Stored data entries

----------

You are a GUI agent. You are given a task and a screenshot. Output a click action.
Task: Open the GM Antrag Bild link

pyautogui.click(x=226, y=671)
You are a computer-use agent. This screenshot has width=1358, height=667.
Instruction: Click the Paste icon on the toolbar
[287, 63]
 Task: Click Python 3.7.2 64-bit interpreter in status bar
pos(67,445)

----------

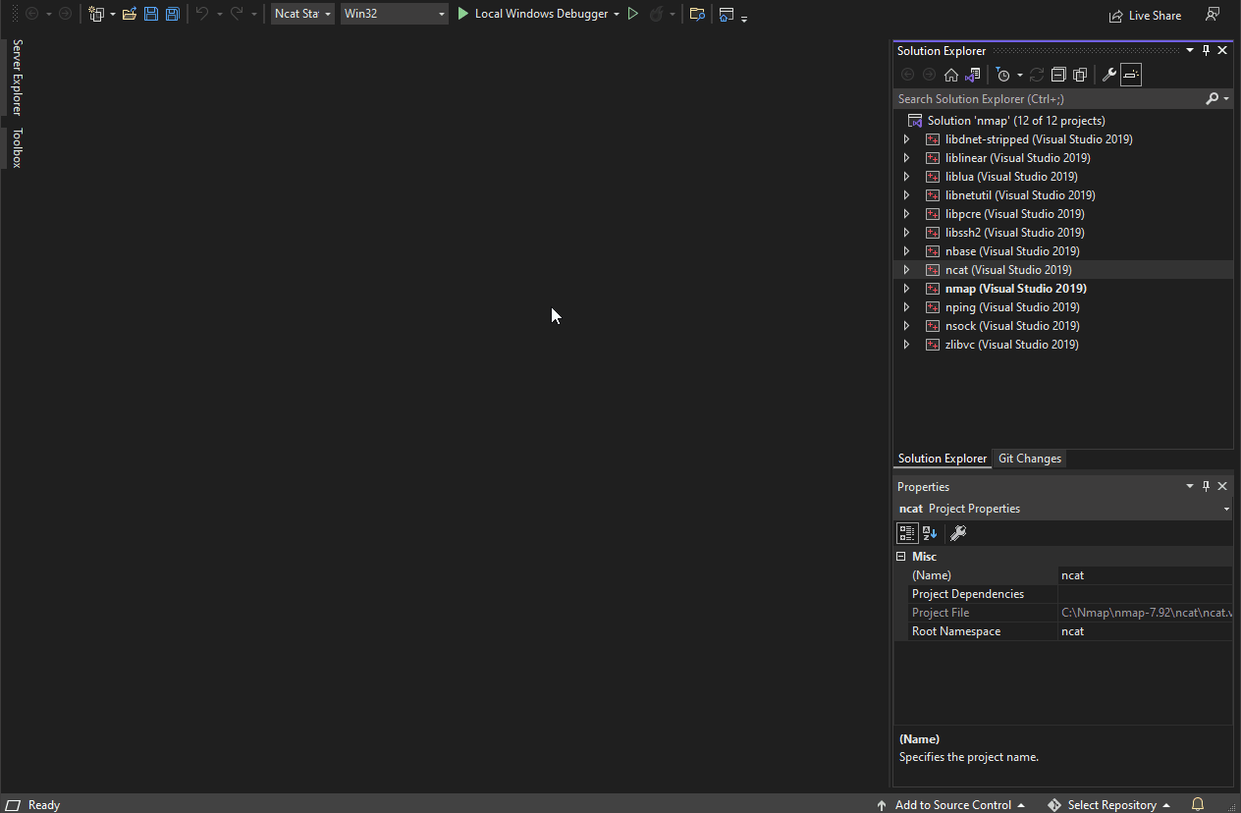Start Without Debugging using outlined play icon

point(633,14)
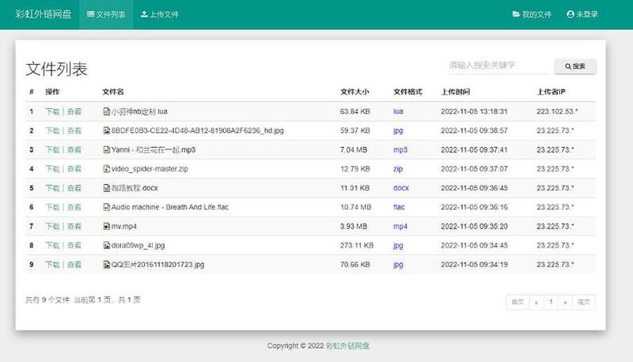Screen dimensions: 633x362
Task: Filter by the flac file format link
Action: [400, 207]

----------

The word "agent" appears in some lines of the records. Please work out how many and reply with that number only.

2